I am writing the memset function and my code is below, I am having a problem
void* memsetFun(void* pointer, int c, int size) {
if ( pointer != NULL && size > 0 ) {
unsigned char* pChar = pointer;
int i = 0;
for ( i = 0; i < size; ++i) {
unsigned char temp = (unsigned char) c;
*pChar++ = temp; // or pChar[i] = temp (they both don't work)
}
}
return pointer;
}
I also tried pChar[i] = the value we want and still not working. It gives me some trash numbers that do not make any sense.
And I am calling it:
memsetFun(address, num, size);
printf("value at %p is %d\n", address, *((int*) address));
Where I call the address (I just input the address)
For example, if you to print the chars ( c ) it prints like a weird char that looks like ( for the value 4 )
0 0
0 4
Your code looks fine to me and several people here have commented that it works on their system.
So the obvious thing to do is to debug it - that's a skill that will come in handy quite a bit in future :-) You should learn it now.
What does the following code output when you run it?
void* memsetFun(void* pointer, int c, int size) {
printf("A %x %d %d\n", pointer, c, size);
if ( pointer != NULL && size > 0 ) {
printf("B\n");
unsigned char* pChar = pointer;
int i = 0;
for ( i = 0; i < size; ++i) {
printf("C %d (%d)", i, *pChar);
unsigned char temp = (unsigned char) c;
*pChar++ = temp; // or pChar[i] = temp (they both don't work)
printf(" -> (%d)", i, *(pChar-1));
}
}
printf("D\n");
return pointer;
}
From the output, it should be clear what paths the code is taking and what your parameters are (which will greatly assist the debugging process).
Update:
If you're filling your memory block with anything other than zeros and using this:
printf("value at %p is %d\n", address, *((int*) address));
to print it out, you will get strange results.
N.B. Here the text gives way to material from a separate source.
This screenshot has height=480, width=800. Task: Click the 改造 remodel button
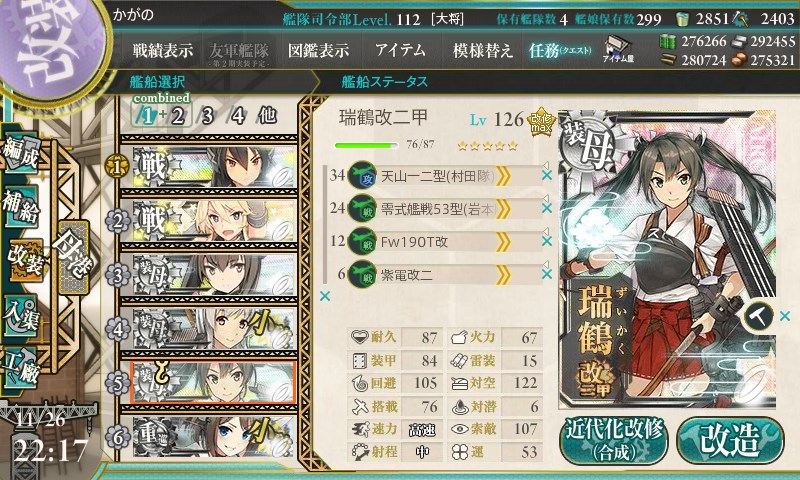point(730,440)
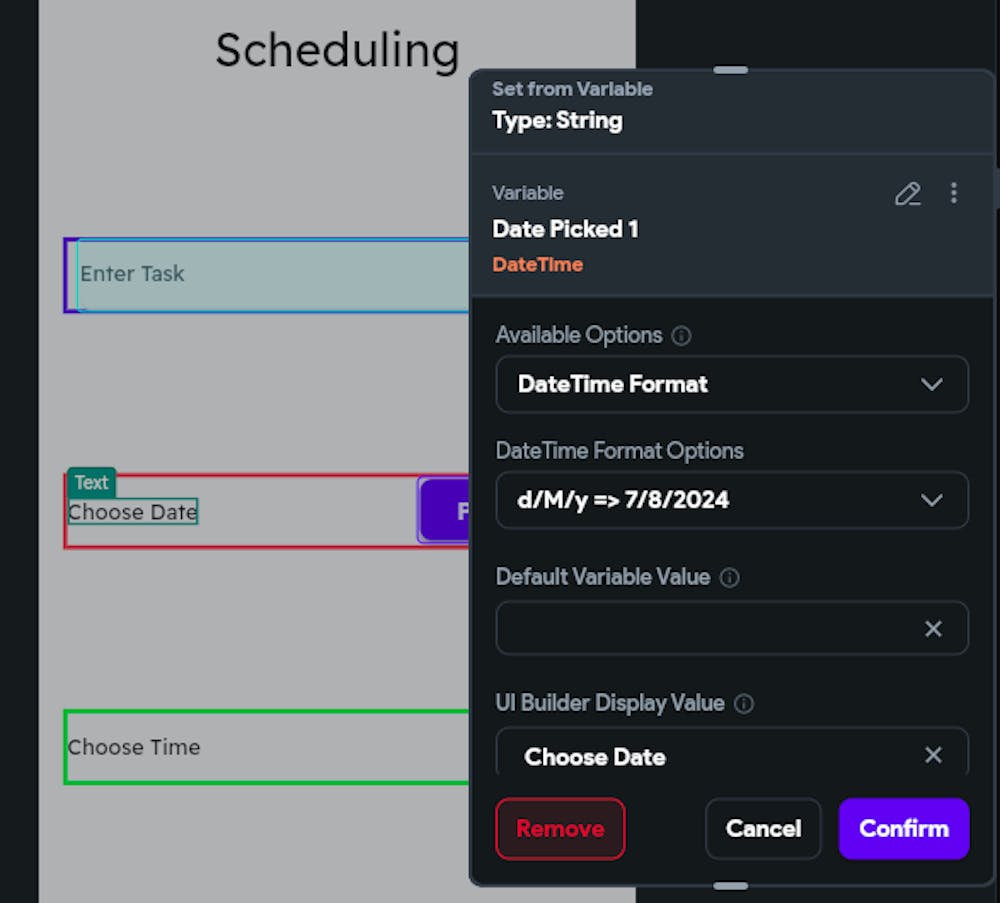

You're basically asking for a number of those bytes to be interpreted as an integer. So, for example, if you filled it with 0x02 bytes and you have a 4-byte integer type, you will get the integer 0x02020202 (33686018), not 0x02 as you may expect. If you want to see what the first character value is, use:
printf("value at %p is %d\n", address, *((char*) address));
And based on your latest question update:
For example, if you to print the chars ( c ) it prints like a weird char that looks like ( for the value 4 )
0 0
0 4
If that's a single character and you're printing it as a character, there's probably nothing wrong at all. Many output streams will give you that for a control character (CTRL-D in this case, ASCII code 4). If you instead filled it with ASCII code 0x30 (48), you would see the character '0' or ASCII 0x41 (65) would give you 'A'.
As pointed out already, your function works as it should. Here is a complete example:
#include <assert.h>
#include <string.h>
void* memsetFun(void* pointer, int c, int size) {
if ( pointer != NULL && size > 0 ) {
unsigned char* pChar = pointer;
int i = 0;
for ( i = 0; i < size; ++i) {
unsigned char temp = (unsigned char) c;
*pChar++ = temp; // or pChar[i] = temp (they both don't work)
}
}
return pointer;
}
int main() {
// Your memset
char a[10];
memsetFun(a, 'A', sizeof(a));
// Uses system memset for verification
char b[10];
memset(b, 'A', sizeof(b));
assert(sizeof(a) == sizeof(b));
assert(memcmp(a, b, sizeof(b)) == 0);
return 0;
}
return p; prevents this from compiling: p is not defined.
A minor efficiency issue—in practice it would have little effect, since any good compiler would rearrange it, but coding perfectionists wouldn't allow it to remain—the assignment to temp is inside the loop, but it is the same assignment every time. That is, the assignment to temp can be moved before the loop.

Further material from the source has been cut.